## Directions for this task:
The data must be returned in full, with no character altered.

## Dataset extract:
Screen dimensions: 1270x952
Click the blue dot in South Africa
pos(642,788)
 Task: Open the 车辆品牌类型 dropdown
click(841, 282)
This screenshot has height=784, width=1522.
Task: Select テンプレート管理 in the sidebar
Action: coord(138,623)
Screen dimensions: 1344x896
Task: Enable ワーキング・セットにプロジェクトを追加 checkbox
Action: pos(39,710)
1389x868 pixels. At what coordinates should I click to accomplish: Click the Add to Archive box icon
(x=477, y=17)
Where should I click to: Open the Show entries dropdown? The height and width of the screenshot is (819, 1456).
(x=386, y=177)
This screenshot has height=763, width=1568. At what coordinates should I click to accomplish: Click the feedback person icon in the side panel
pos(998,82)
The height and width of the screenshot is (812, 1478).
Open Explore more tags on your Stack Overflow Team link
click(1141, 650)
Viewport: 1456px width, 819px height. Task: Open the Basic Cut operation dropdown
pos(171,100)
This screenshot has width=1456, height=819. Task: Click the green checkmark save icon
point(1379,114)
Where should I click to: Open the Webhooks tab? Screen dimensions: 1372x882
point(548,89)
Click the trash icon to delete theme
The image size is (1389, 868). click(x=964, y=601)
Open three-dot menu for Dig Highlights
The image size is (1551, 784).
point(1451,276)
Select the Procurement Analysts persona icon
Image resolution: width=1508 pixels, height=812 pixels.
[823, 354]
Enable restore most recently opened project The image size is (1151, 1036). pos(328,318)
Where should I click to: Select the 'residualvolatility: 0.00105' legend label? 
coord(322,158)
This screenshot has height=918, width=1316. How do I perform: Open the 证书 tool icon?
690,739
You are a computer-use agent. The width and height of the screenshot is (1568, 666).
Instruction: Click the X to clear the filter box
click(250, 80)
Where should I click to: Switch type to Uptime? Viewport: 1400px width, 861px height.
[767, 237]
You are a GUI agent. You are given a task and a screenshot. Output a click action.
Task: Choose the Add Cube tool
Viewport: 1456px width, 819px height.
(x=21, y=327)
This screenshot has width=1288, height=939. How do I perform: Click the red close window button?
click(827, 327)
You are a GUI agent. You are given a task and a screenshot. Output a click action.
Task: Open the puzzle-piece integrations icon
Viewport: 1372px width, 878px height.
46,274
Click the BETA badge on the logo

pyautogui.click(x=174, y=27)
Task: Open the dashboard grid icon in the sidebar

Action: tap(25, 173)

## Exercise result:
Screen dimensions: 1270x952
Click the blue dot in South Africa
pos(642,788)
 Task: Open the 车辆品牌类型 dropdown
click(841, 282)
This screenshot has height=784, width=1522.
Task: Select テンプレート管理 in the sidebar
Action: coord(138,623)
Screen dimensions: 1344x896
Task: Enable ワーキング・セットにプロジェクトを追加 checkbox
Action: pos(39,710)
1389x868 pixels. At what coordinates should I click to accomplish: Click the Add to Archive box icon
(x=477, y=17)
Where should I click to: Open the Show entries dropdown? The height and width of the screenshot is (819, 1456).
(x=386, y=177)
This screenshot has height=763, width=1568. At what coordinates should I click to accomplish: Click the feedback person icon in the side panel
pos(998,82)
The height and width of the screenshot is (812, 1478).
Open Explore more tags on your Stack Overflow Team link
click(1141, 650)
Viewport: 1456px width, 819px height. Task: Open the Basic Cut operation dropdown
pos(171,100)
This screenshot has width=1456, height=819. Task: Click the green checkmark save icon
point(1379,114)
Where should I click to: Open the Webhooks tab? Screen dimensions: 1372x882
point(548,89)
Click the trash icon to delete theme
The image size is (1389, 868). click(x=964, y=601)
Open three-dot menu for Dig Highlights
The image size is (1551, 784).
point(1451,276)
Select the Procurement Analysts persona icon
Image resolution: width=1508 pixels, height=812 pixels.
[823, 354]
Enable restore most recently opened project The image size is (1151, 1036). pos(328,318)
Where should I click to: Select the 'residualvolatility: 0.00105' legend label? 
coord(322,158)
This screenshot has height=918, width=1316. How do I perform: Open the 证书 tool icon?
690,739
You are a computer-use agent. The width and height of the screenshot is (1568, 666).
Instruction: Click the X to clear the filter box
click(250, 80)
Where should I click to: Switch type to Uptime? Viewport: 1400px width, 861px height.
[767, 237]
You are a GUI agent. You are given a task and a screenshot. Output a click action.
Task: Choose the Add Cube tool
Viewport: 1456px width, 819px height.
(x=21, y=327)
This screenshot has width=1288, height=939. How do I perform: Click the red close window button?
click(827, 327)
You are a GUI agent. You are given a task and a screenshot. Output a click action.
Task: Open the puzzle-piece integrations icon
Viewport: 1372px width, 878px height.
46,274
Click the BETA badge on the logo

pyautogui.click(x=174, y=27)
Task: Open the dashboard grid icon in the sidebar

Action: tap(25, 173)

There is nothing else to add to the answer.